Que reste-t-il donc de l'enfant surdoué au QI de 160, qui révolutionna la Science-Fiction entre 1940 et 1950 ? 100 % d'autosatisfaction.

L'important tient peut-être dans ce rêve qu'il fit avant sa mort et que rapporte sa femme. Isaac se réveille tout à fait paniqué, balbutiant : « Il faut… Il faut… Il faut… — Quoi donc, mon chéri ? — Il me faut Isaac Asimov ! — Mais c'est toi. — Isaac Asimov, c'est Moi ! ». Il se rendort, rêveusement étonné et triomphant.

Peu de gens se seront autant aimés que lui.

Philippe Curval → Magazine littéraire, nº 343, mai 1996

Serge Lehman : la Sidération

nouvelles de Science-Fiction, 1996

chronique par Philippe Curval, 1996

par ailleurs :

Cette forme supérieure du complexe d'infériorité paraît seoir au genre. Lisez, par exemple la quatrième de couverture de la Sidération, recueil de nouvelles de Serge Lehman : « Des textes démesurés que le Grand Prix de l'Imaginaire 95 et le prix Rosny aîné 95 sont venus récompenser. ». Donc mesurables à l'aune de ces prix. Ce laïus est donc excessivement surfait, à l'inverse de l'œuvre.

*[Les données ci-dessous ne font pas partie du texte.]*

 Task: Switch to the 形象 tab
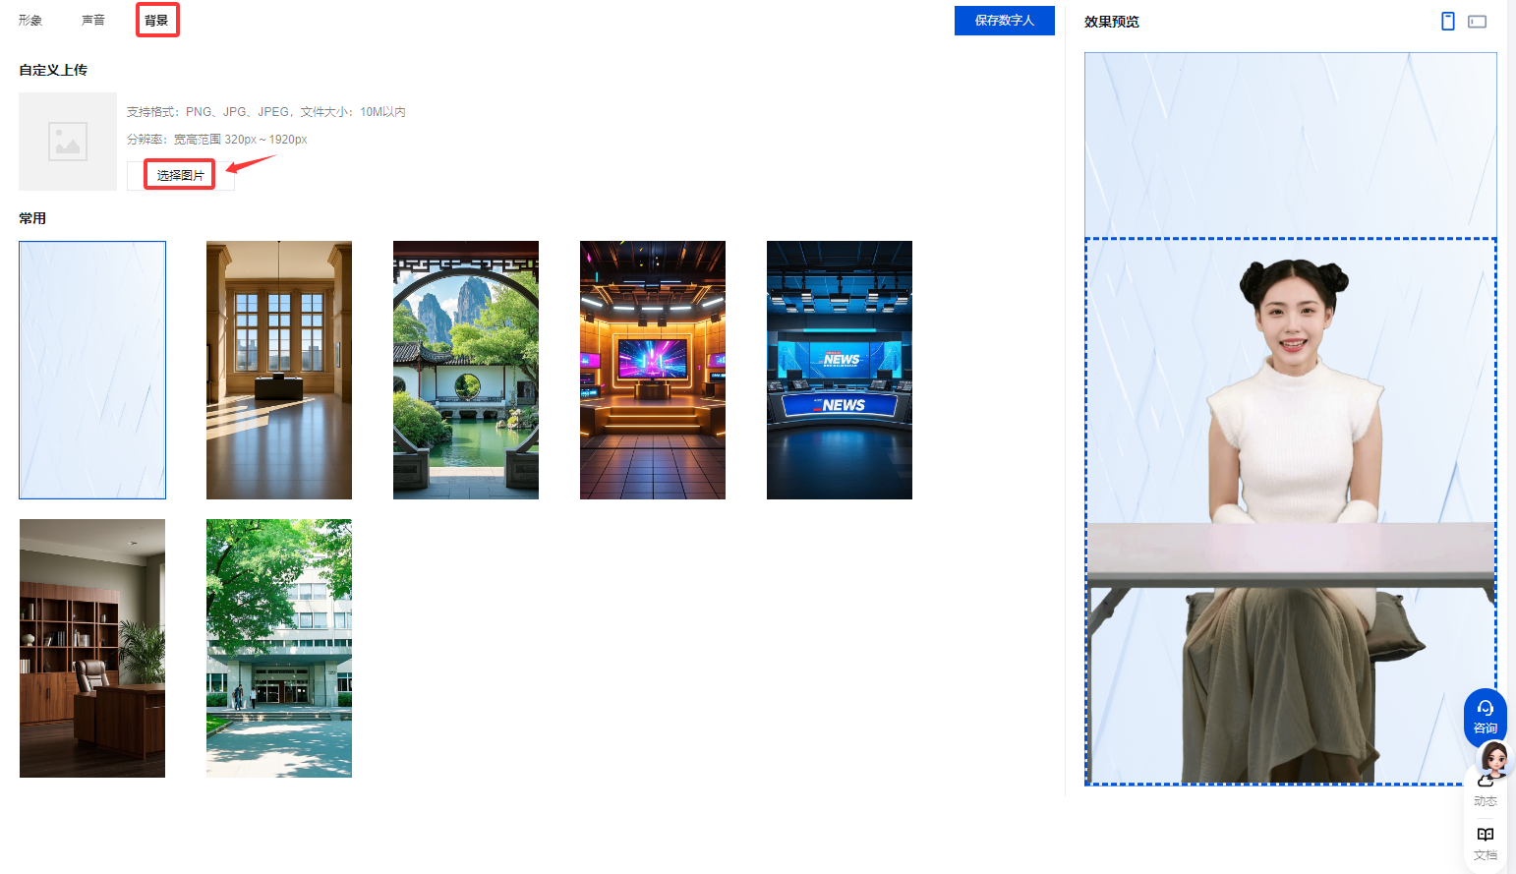pos(30,21)
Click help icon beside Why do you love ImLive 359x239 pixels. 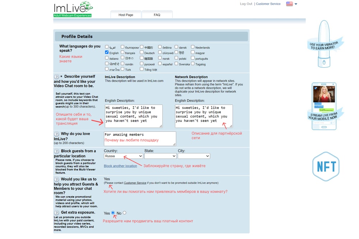(x=56, y=134)
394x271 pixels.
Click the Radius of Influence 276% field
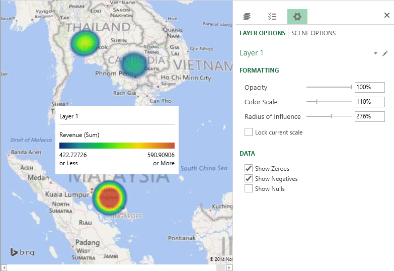(x=369, y=116)
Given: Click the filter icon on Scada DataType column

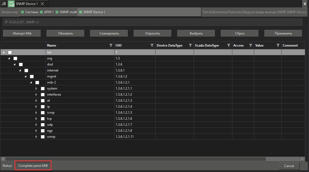Looking at the screenshot, I should [x=229, y=45].
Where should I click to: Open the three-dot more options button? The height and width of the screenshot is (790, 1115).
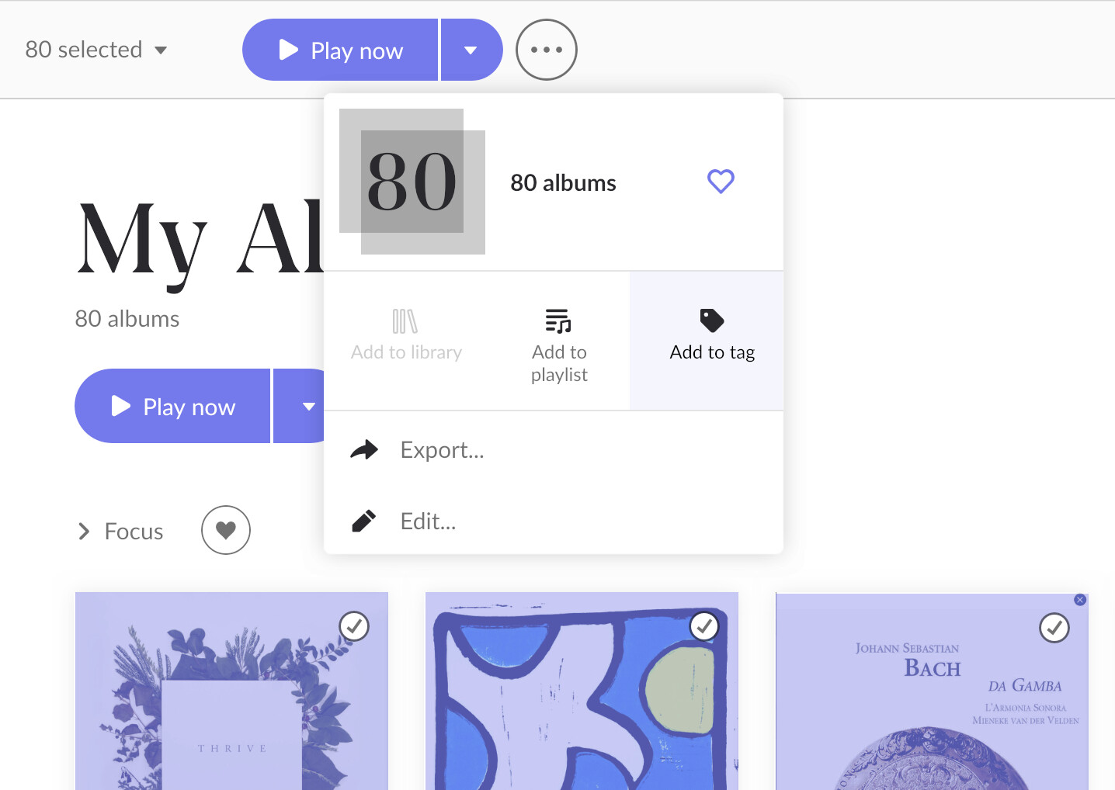point(547,50)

Les nouvelles qui composent le recueil, parfois écrites à plusieurs années de distance, s'inscrivent dans une Histoire du futur originale que l'auteur a construite avec patience, indépendamment de leur rédaction. D'où ce style, ce ton si particulier qui s'abstrait des critères obligés pour la construction d'un univers de Science-Fiction. Tout l'art de l'auteur consiste à les rendre crédibles. Pour y parvenir, Serge Lehman pratique volontiers un art cultivé, postmoderne, où les emprunts détournés servent à étayer l'imagination.

« L'essence des symboles est d'être symbolique. » disait Arthur Cravan. Ces six space operas miniatures brassent de grands mythes : vieilles civilisations de la Voie lactée, livre mystérieux où s'inscrit le destin du lecteur, extraterrestres aux pouvoirs capricieux, planètes à la configuration extrême, dieux obscurs. Ils sont marqués par l'ambition d'un véritable écrivain.